Il y a d’abord le prolétariat kurde qui bénéficie de la plus grande visibilité. Issus de l’immigration forcée des régions du sud-est vers les grandes villes de l’ouest de la Turquie durant les  années de guerre, ces Kurdes sont  employés –souvent non déclarés– dans le bâtiment et dans le textile. Mais il y a aussi des Kurdes de classe moyenne, parfaitement intégrés au système économique et politique turc.

«Si on note de grandes différences parmi les Kurdes de Turquie, en fonction de leur religion et de leur système idéologique, on les voit parfois reconverger sur un certain nombre de mots d’ordre, de valeurs, de revendications culturelle et linguistique et pour une reconnaissance dans la Constitution.»

5.Les Kurdes n'ont pas leur place au gouvernementFaux

Au Parlement, le groupe AKP (Parti de la justice et du développement, islamo-conservateur, au pouvoir depuis 2002) compte plus de 70 députés et le gouvernement 5 ou 6 ministres ouvertement kurdes, c'est-à-dire que s’il le faut, à certains moments, ils emploient la langue kurde.

«L’AKP est décomplexé par rapport à la “différence kurde”, ce n’est plus un tabou pour ce parti, analyse le chercheur. Il l’a assimilé et sait l’instrumentaliser à son profit. En réactivant les réseaux, les confréries et les néo-confréries, l’AKP a très bien su utiliser les liens religieux (entre musulmans sunnites) pour relativiser les différences ethniques, culturelles et linguistiques avec les kurdes. Ce que n’ont pas su faire les autres partis.»

Résultat: l’AKP est le seul autre parti représenté dans les régions kurdes du sud-est du pays où l’autre parti présent, le HDP-DBP/BDP (Parti pour la Paix et la Démocratie), qui défend une solution politique pour la question kurde, a remporté la presque totalité des municipalités.

«La réussite de l’AKP est d’avoir fait accepter et banaliser la perspective d’une négociation avec le PKK. C’est un tabou qui a sauté: on s’est assis à la même table que les terroristes.»

6.L'image des Kurdes pourrait sortir renforcée du drame de KobanéPas faux

Les Kurdes de Turquie (et de Syrie) ont trouvé une tribune presqu’inespérée à Washington et à Bruxelles. Pourtant inscrit sur la liste des organisations terroristes aux Etats-Unis et en Europe, le PKK est sorti de la marginalité.

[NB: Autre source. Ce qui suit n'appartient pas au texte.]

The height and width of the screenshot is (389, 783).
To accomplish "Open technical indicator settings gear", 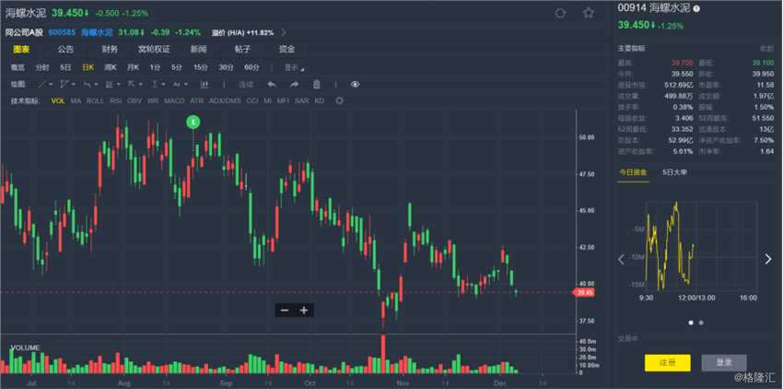I will [x=340, y=100].
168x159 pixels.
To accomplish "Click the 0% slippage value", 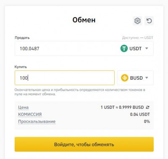I will click(x=147, y=121).
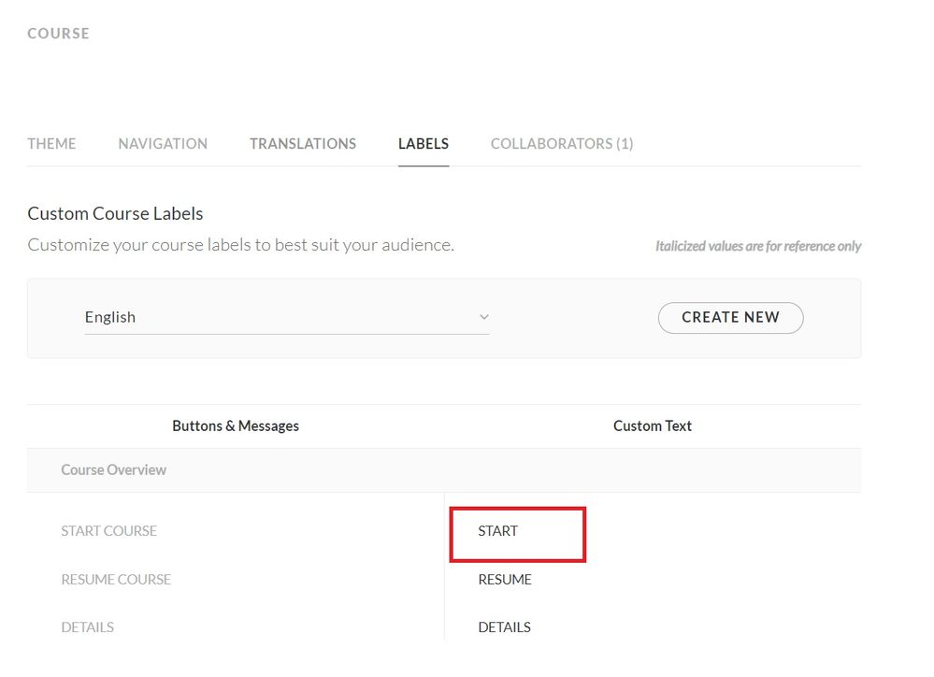
Task: Select the DETAILS custom text field
Action: click(505, 627)
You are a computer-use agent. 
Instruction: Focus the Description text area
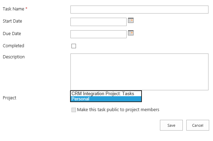[x=139, y=72]
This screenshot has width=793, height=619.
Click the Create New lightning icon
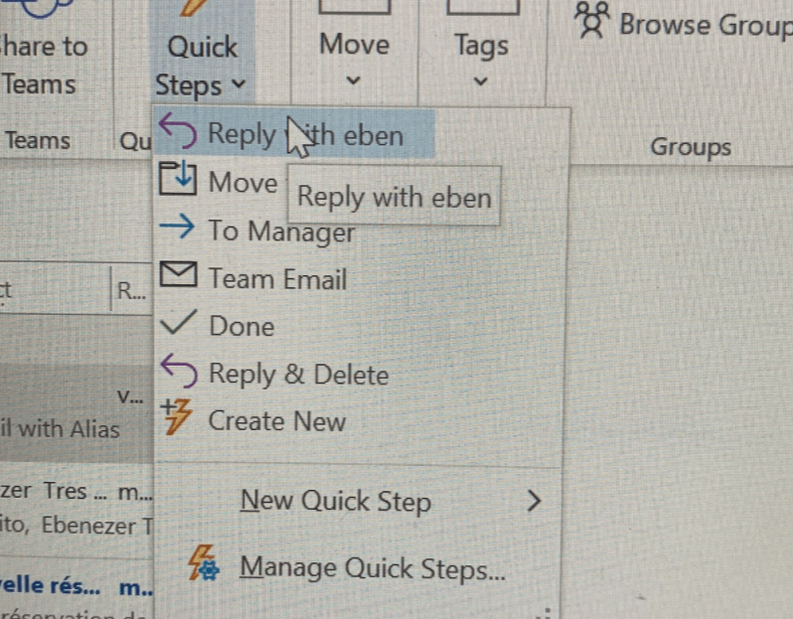pos(177,416)

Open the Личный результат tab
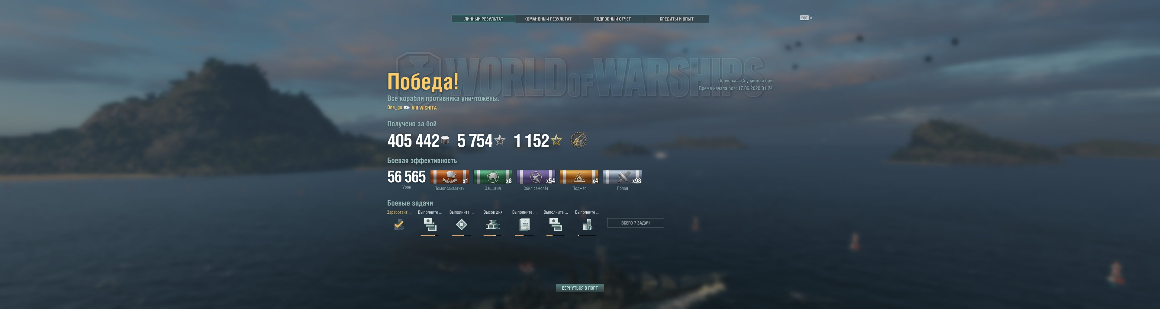[484, 19]
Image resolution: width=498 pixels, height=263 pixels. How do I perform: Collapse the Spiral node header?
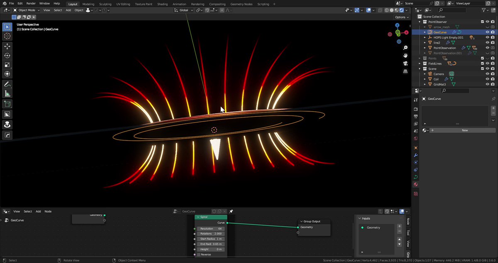pyautogui.click(x=198, y=217)
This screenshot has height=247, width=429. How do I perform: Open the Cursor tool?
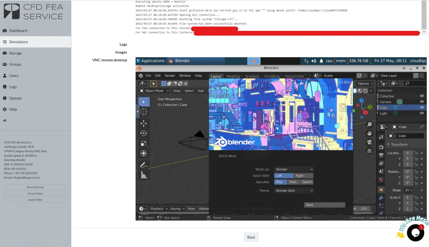(x=144, y=112)
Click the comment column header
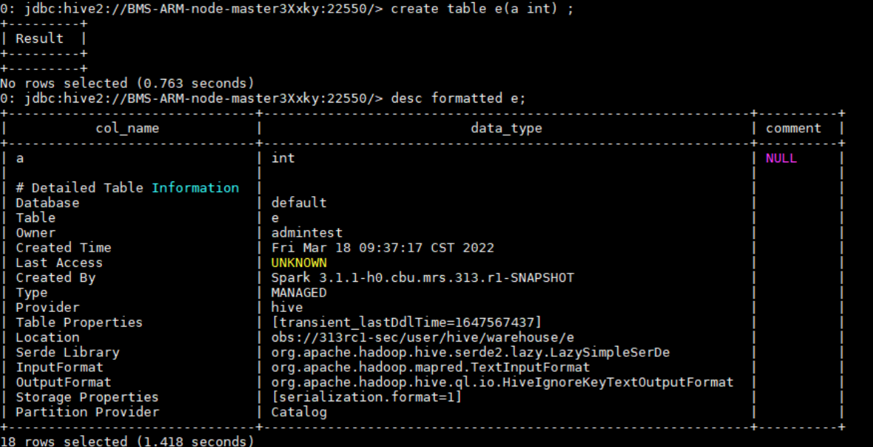The image size is (873, 447). click(793, 128)
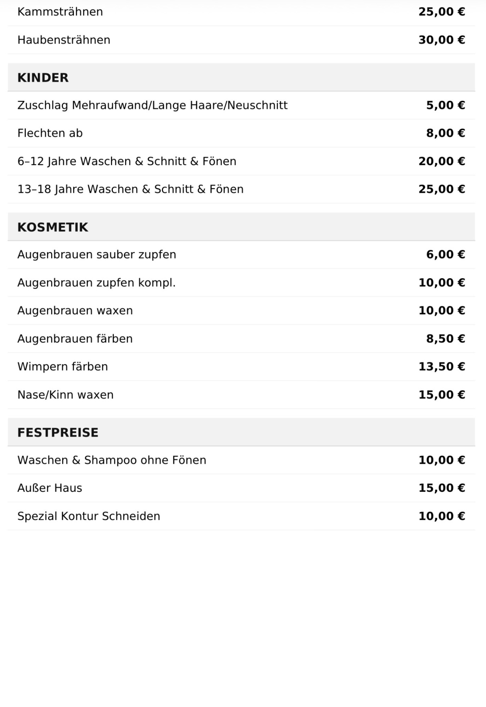The image size is (486, 707).
Task: Click the 30,00 € price label
Action: point(441,40)
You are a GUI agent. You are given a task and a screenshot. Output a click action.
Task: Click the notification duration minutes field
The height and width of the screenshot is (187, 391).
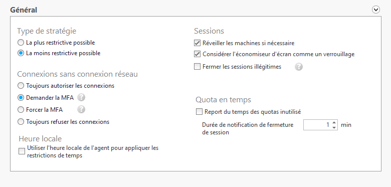tap(317, 125)
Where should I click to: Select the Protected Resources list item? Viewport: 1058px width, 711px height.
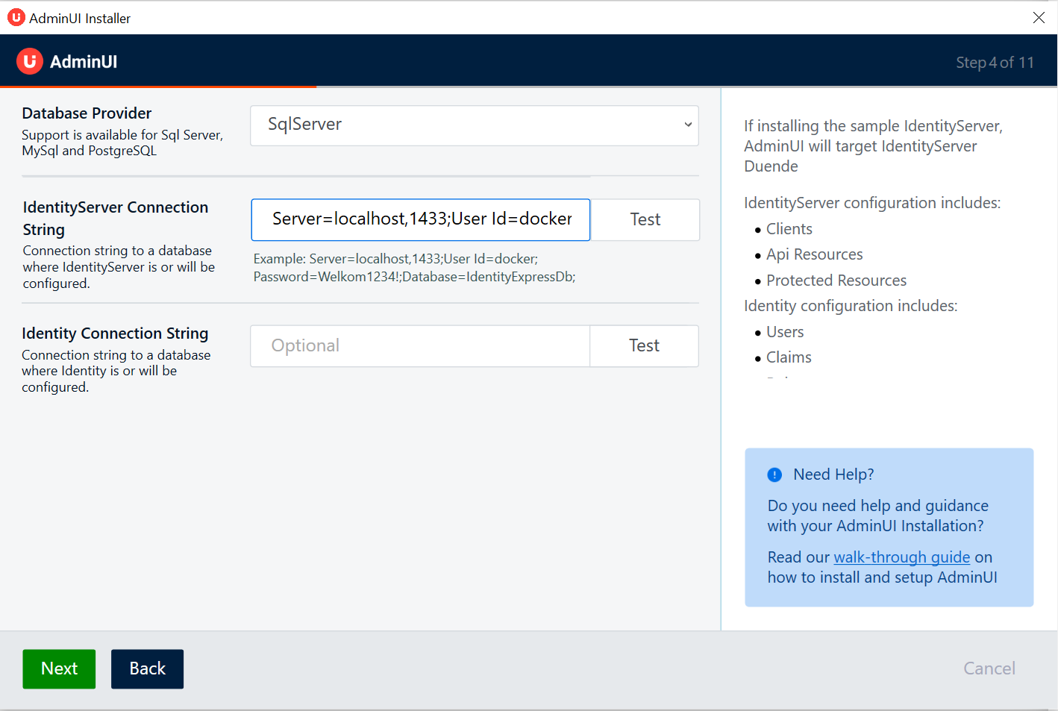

A la faveur de ces événements (et de leur courage à se battre contre les djihadistes de l’EI?), les Kurdes font naître un mouvement d’empathie au sein de la communauté internationale. Celle-ci ne s’est vraiment mobilisée ni en 1988 lorsque une attaque à l’arme chimique perpétrée à Halabja par Saddam Hussein avait causé la mort de milliers de Kurdes, ni contre la répression très violente («une sale guerre qui ne disait pas son nom») subie par les Kurdes de Turquie pendant presque trente ans.

«C’est  horrible à dire, conclut Jean-François Pérouse, mais Kobané est peut-être l’occasion pour les Kurdes de se faire reconnaître comme un acteur sur la scène internationale pour les affaires moyen-orientales. Et peut-être seront-ils les premiers bénéficiaires de l’effondrement des frontières héritées de la Première Guerre mondiale et de ses lendemains.»